Prothèse de cheville : comment se décider ?

Les risques

La prothèse de cheville s’accompagne d’un certain nombre de risques , heureusement assez rares, tout comme chirurgie de prothèse articulaire. Il est indispensable de les connaître avant de se décider :

  • usure : le composant en polyéthylène s’use par frottement naturel contre la partie métallique. Il s’agit de son fonctionnement normal.
  • défaut d’ancrage : l’implant ne « tient » plus dans l’os pour différentes raisons.
  • infection : lorsque la prothèse entre en contact avec une bactérie, celle-ci s’y développe et compromet le fonctionnement prothétique. L’infection peut survenir dans un délai variable après la chirurgie, soit par contamination depuis la plaie opératoire, soit par migration d’un germe depuis un autre organe infecté (infection urinaire, dentaire, plaie cutanée, etc.). Des antibiotiques sont donc délivrés par voie veineuse au moment de l’intervention pour minimiser ce risque.
  • phlébite : l’utilisation d’un garrot pendant la chirurgie suivie d’une immobilisation par botte pendant les 15 jours, risquent de faire se former un caillot de sang dans les veines de la jambe opérée. Celui-ci peut ensuite migrer jusqu’au poumon, phénomène appelé embolie pulmonaire. Un traitement anticoagulant préventif est donc instauré pour 15 jours.
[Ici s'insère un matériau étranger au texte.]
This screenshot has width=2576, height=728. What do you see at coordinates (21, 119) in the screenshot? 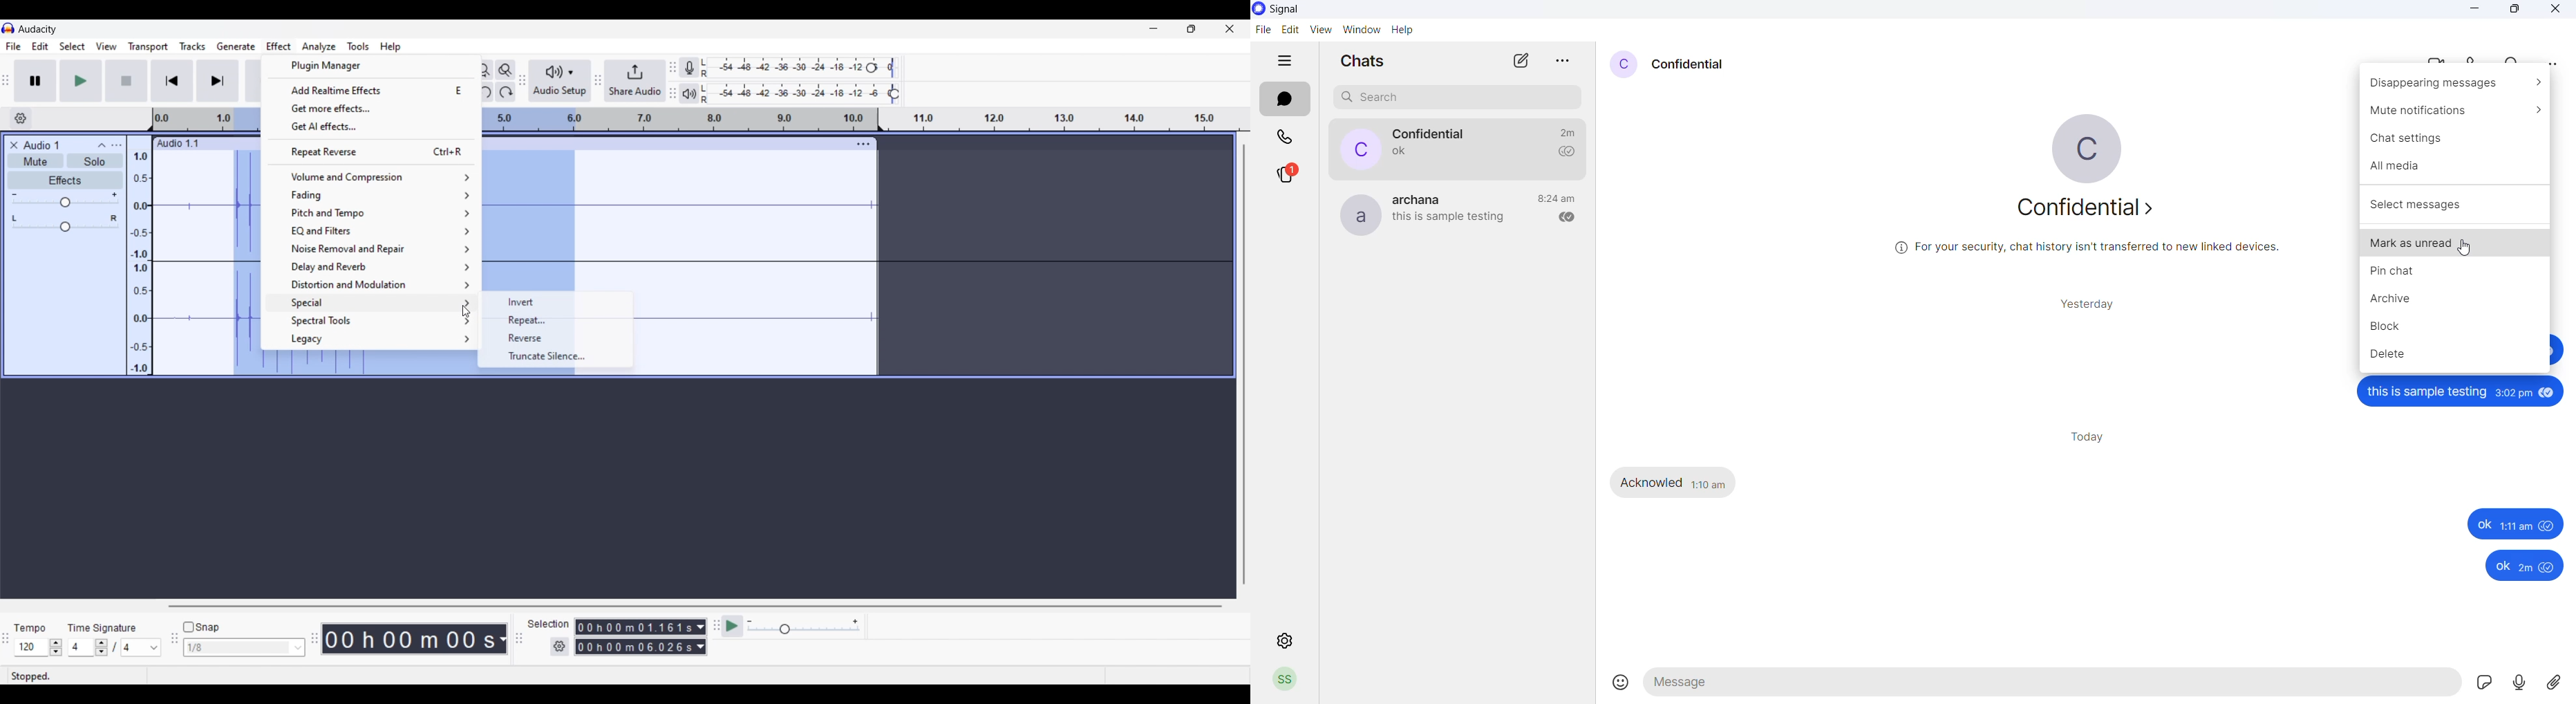
I see `Timeline options` at bounding box center [21, 119].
Durée de vie d’une prothèse de cheville

La prothèse de cheville est un implant devenu récemment « mature », après 30 à 40 ans de mises au points et progrès successifs depuis les prothèses de 1ère génération. Les prothèses actuelles de « 3ème génération » offrent des résultat que l’on peut considérer comme fiables. Les études les plus récentes décrivent une survie de plus de 90% à 10 ans. Cela signifie que 10 ans après la chirurgie, plus de neuf patients sur dix ont toujours leur prothèse fonctionnelle.
Bien que fiable, il faut toutefois considérer que la prothèse totale de cheville reste un implant encore en cours de développement.

Choisir entre les différentes solutions chirurgicales

La principale alternative à la prothèse de cheville est l’arthrodèse, intervention qui était jusqu’à présent la solution de référence. Cette tendance s’inverse depuis la mise au point des prothèses totales de chevilles les plus récentes.
L’arthrodèse est une intervention définitive dont les suites à court et long terme sont connues et fiables. Après l’intervention, une immobilisation par botte est instaurée avec interdiction d’appui pendant 3 mois. A long terme, la marche s’adapte à la disparition de mobilité de l’articulation tibio-talienne, se faisant le plus souvent sans boiterie. Cependant, la mobilité disparue se reporte en partie sur les articulations adjacentes (sous-talienne, médio-tarsienne, genou) ce qui a pour effet de les surcharger et risque de les voir évoluer à leur tour vers l’arthrose. C’est d’ailleurs un des principaux arguments en faveur des prothèses totales de cheville.
A l’inverse, la prothèse de chevillee donne des suites à court terme bien plus simples, puisque la marche en appui complet est autorisée immédiatement après l’intervention. Le devenir au long terme (au-delà de 10 ans) est le point le moins bien connu. La durée de vie des implants actuels est espérée supérieure à ceux posés il y a 10 ans qui donnent les résultats que l’on connait aujourd’hui. Toutefois, en cas d’échec, l’ablation de la prothèse totale de cheville est réalisée, pour être « convertie » en arthrodèse.
Pour se décider, les critères de choix sont donc multiples :

  • âge du patient au moment de l’intervention
  • demande fonctionnelle (qui augmente le risque d’usure)
  • acceptation ou pas du risque de nouvelle chirurgie en cas décision de prothèse totale de cheville
  • etc…

Où se faire opérer

La prothèse de chevillee est une intervention complexe car requérant une technique rigoureuse dans une zone opératoire difficile d’accès.
D’autre part, le nombre de prothèses totales de chevilles posées chaque année en France est relativement faible. Moins de 1000 prothèses de cheville sont posées par an contre 150 000 prothèses totales de hanches et 80 000 prothèses de genou.
Enfin, l’Association Française de Chirurgie du Pied a mis en place en 2012 un registre national des prothèses de cheville dont le but est d’évaluer le devenir de cet implant au long cours. Avec le recul, si les centres chirurgicaux habitués à cet implant « jouent le jeu » en inscrivant massivement leurs patients (avec leur accord), ce n’est pas toujours le cas de ceux le posant plus rarement.
Pout toutes ces raisons, il est donc préférable de s’adresser aux chirurgiens entraînés à cette intervention. Cela est d’autant plus vrai que les études scientifiques ont montré de meilleurs résultats des prothèses totales de chevilles obtenus par les équipes dont le volume annuel de pose est le plus important.